**TASK PROMPT**
Exactly reproduce the lines from the one holding "Task: Select the" through the end of the records, including both boundary lines but no pictures.

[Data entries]
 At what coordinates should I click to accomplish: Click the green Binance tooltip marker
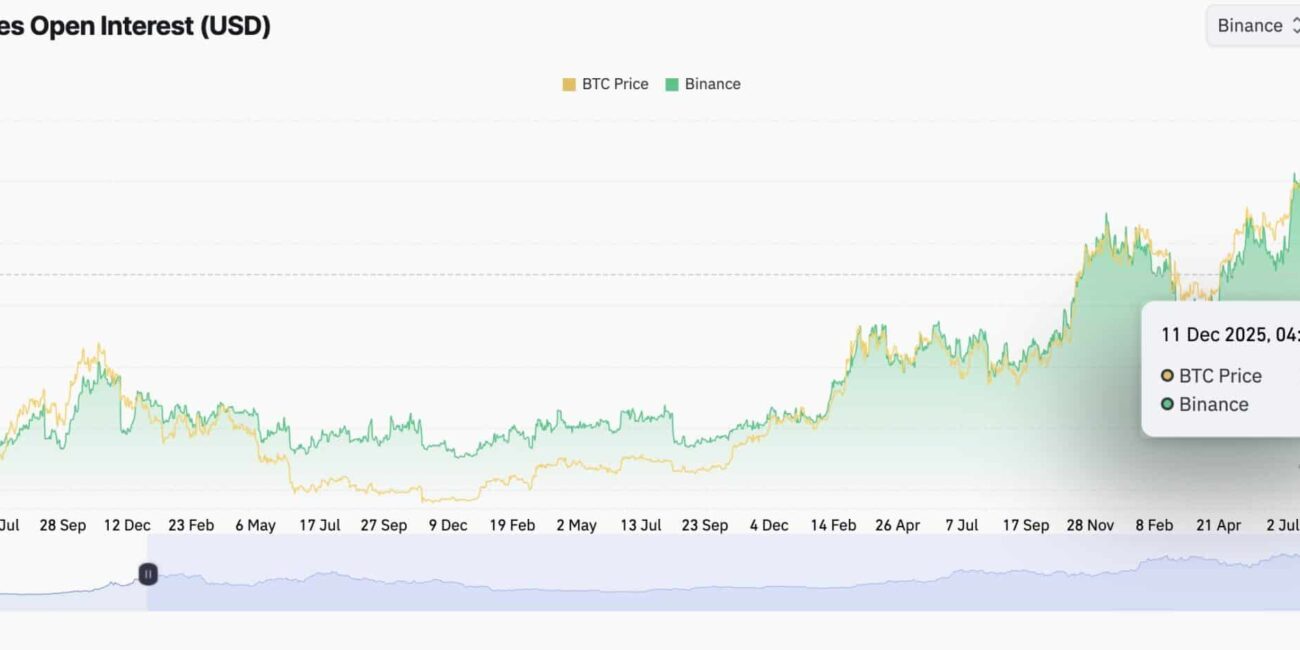[x=1167, y=404]
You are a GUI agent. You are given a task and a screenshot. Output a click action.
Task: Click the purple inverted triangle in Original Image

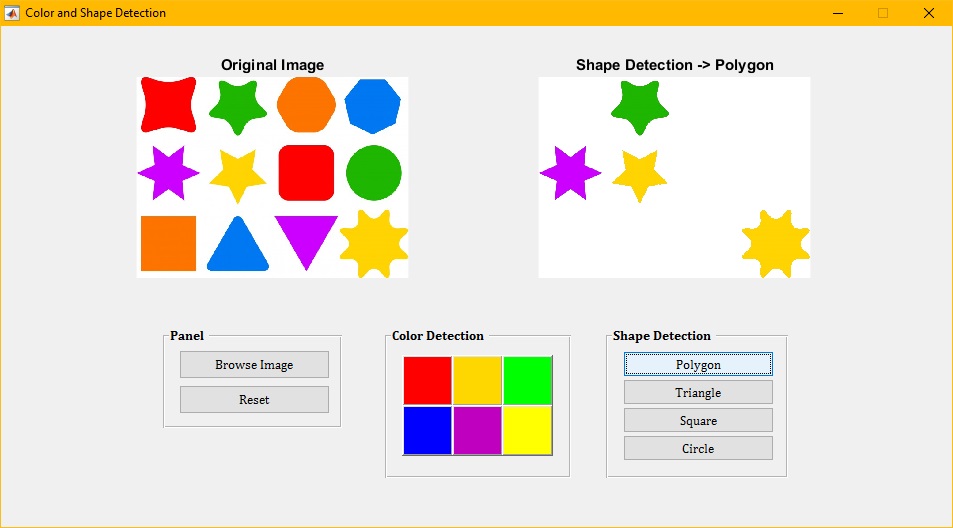tap(306, 237)
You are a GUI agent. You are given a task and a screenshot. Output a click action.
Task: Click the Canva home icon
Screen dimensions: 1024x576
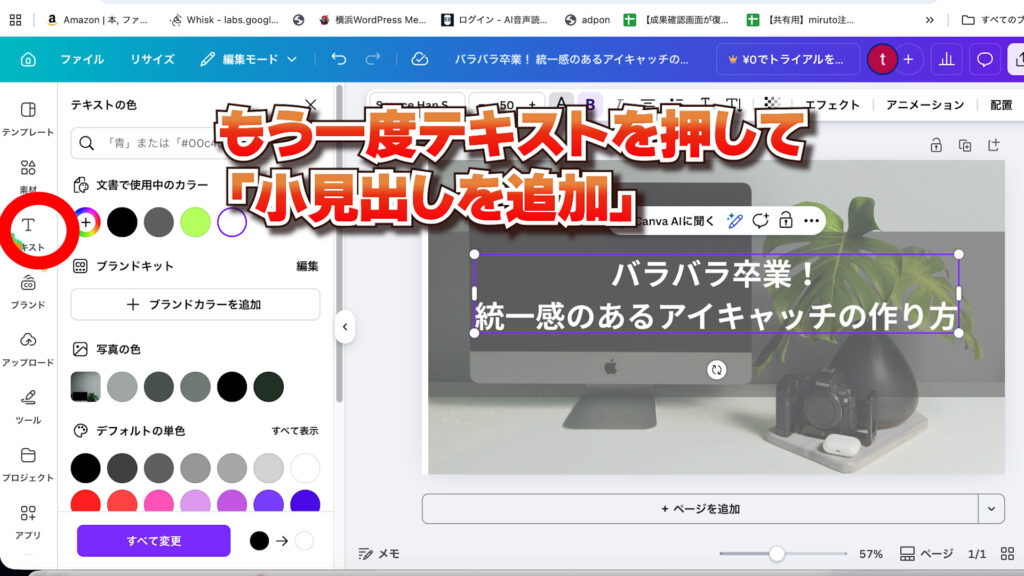point(28,59)
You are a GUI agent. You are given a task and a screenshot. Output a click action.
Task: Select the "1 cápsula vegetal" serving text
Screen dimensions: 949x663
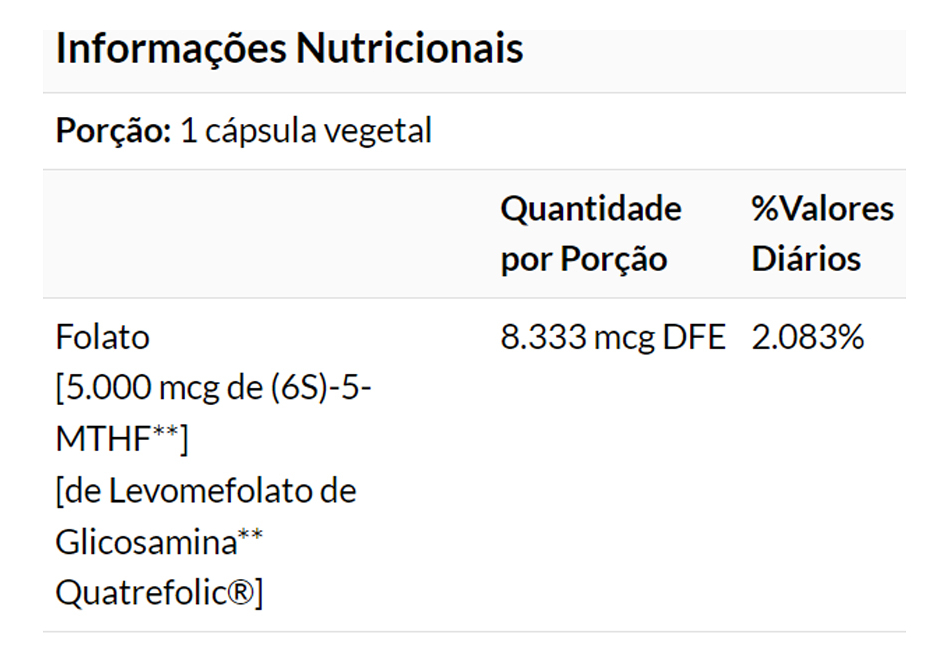click(306, 131)
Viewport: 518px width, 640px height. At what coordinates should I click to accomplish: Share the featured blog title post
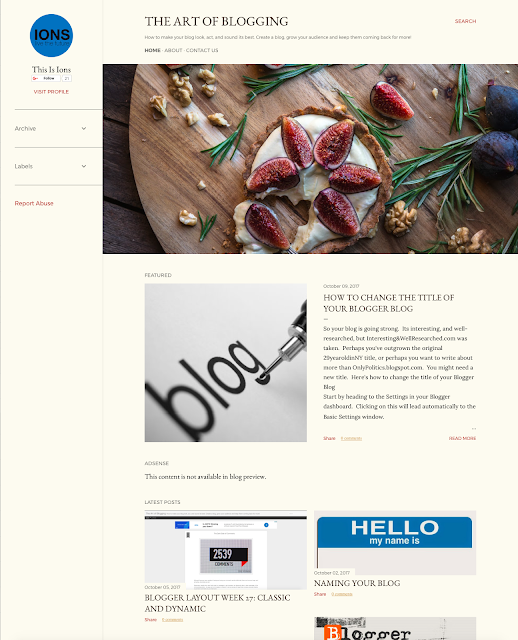pyautogui.click(x=329, y=438)
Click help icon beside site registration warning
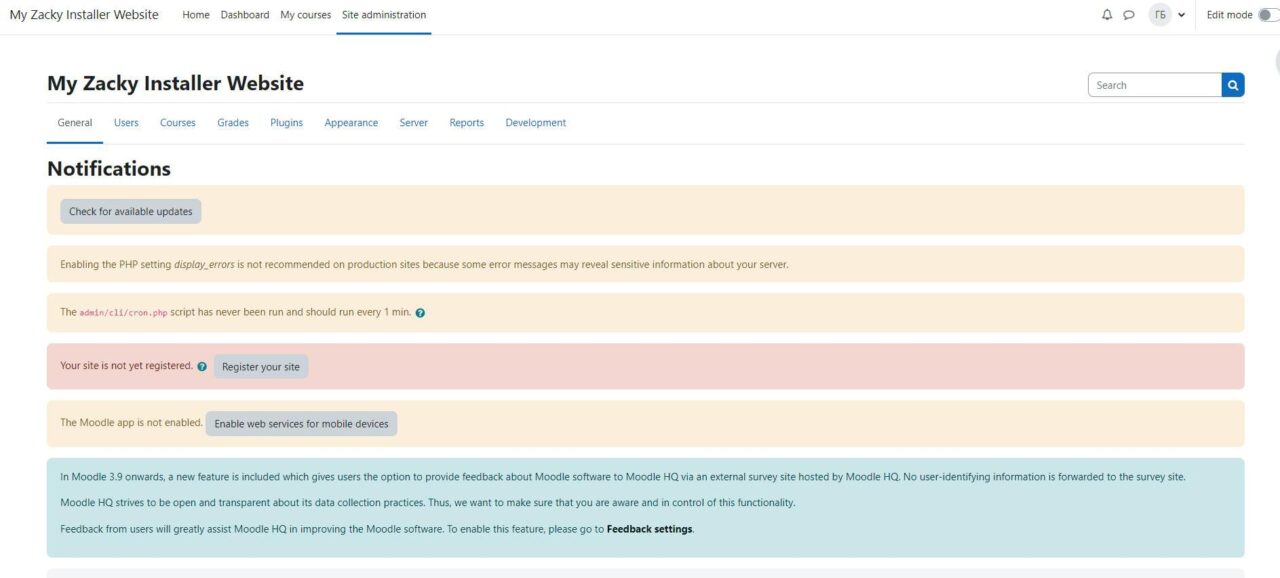This screenshot has width=1280, height=578. [x=202, y=366]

**TASK SOLUTION**
Task: Select the "1 cápsula vegetal" serving text
Screen dimensions: 949x663
click(306, 131)
Viewport: 518px width, 640px height. At what coordinates should I click to accomplish: Share the featured blog title post
pyautogui.click(x=329, y=438)
Click help icon beside site registration warning
This screenshot has width=1280, height=578. [x=202, y=366]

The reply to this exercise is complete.